11.03.11
Rick Poynor | Essays

This Post has Been Declared a Link-free Zone



Top Google image search results for “links” (with a tip of the hat to Rob Walker)
Design Observer front page picture of 
“The Links” by Anne at ilike.org.uk

One of the simple satisfactions of writing online is putting in links, though I didn’t always see it that way. When I started blogging on Design Observer in 2003 I viewed the links as a bit of a chore and my earliest posts don’t contain many. We had yet to semi-automate the process and it was time-consuming and fiddly work. More than this, though, I thought that links would be a distraction from writing I hoped would be interesting enough in its own right to hold the reader’s attention.
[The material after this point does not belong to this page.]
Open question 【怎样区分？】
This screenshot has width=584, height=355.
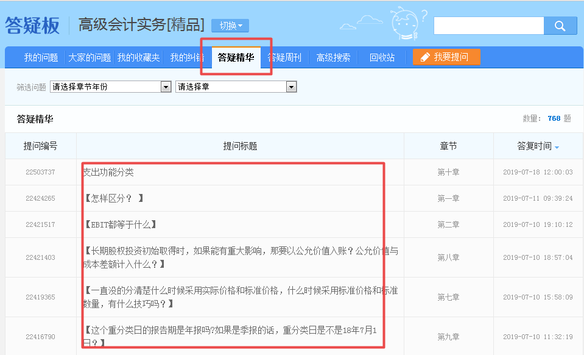(114, 198)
But that was a long time ago and I soon came round. Today, when working on a post, I look forward to planting links that will shoot their tendrils outwards from the text. I want the links to be truly useful and I spend time trying to pick good ones. I work on the basis of an idealized image of a super-motivated reader who will be so committed to the subject that she will want to pursue every lead I can offer. In reality, this extra production effort is not such a stretch. I always gained a similar satisfaction from providing endnotes with proper citations in my books. I don’t expect everything I read to be written in an academic manner, but still I hate it when book authors withhold their sources. I don’t entirely trust this reticence and as a reader I feel cheated; the writers are denying me the chance to check things for myself and pursue new directions.

My most obsessively intensive link-fest came in 2008 in the two-part dialogue about film that I conducted for Design Observer with my friend and colleague Adrian Shaughnessy. That 9,000-word text contains around 175 links and the project amounted to weeks of work. Of course, digital is not forever, and some of these carefully garnered and inserted links are already dead. If you like cinema, though, give those posts a look — there is still a dense network of information to be found there.

I could have made that task a breeze for you by supplying a couple of links. I wanted to. But this post, as I gave fair warning in the title, is a link-free zone so if you really want to see that dialogue you will have to search “We Found It at the Movies” Part I and Part II. But stop! Don’t do it now. I’d much prefer you to keep on reading. You can always look them up later.

The signs are that many of us struggle these days to read in a concerted, attentive and linear fashion. In The Shallows: What the Internet is Doing to Our Brains, Nicholas Carr argues that we have become incredibly adept at flitting from one thing to another, filtering, selecting and absorbing little bursts of information as we go. The screen environment, with its many competing nodes of interest, encourages this kind of scanning and scavenging, and we readily embrace every kind of electronic information source, priding ourselves on our quicksilver modern ability to multi-task.

But the part of our brain that used to be good at concentrating on a single activity for hours at a time 10 or 20 years ago, allowing us to follow intricate arguments in a long book, no longer works so well, according to Carr and the sources he cites. (He also has interesting things to say about the brain’s plasticity.) Today, we feel constantly distracted. There are always so many other things we could be looking at or checking. Lengthy, linear texts now seem like a very long-winded way of absorbing information that could surely be delivered much quicker. An amusing numbered list would be perfect. Just give us the bullet points. The paradox of the ebook is that it is sold as, and offers, a book-like experience with even more scope for distraction: simply click on this word in the middle of the paragraph you are reading to break off and watch a film.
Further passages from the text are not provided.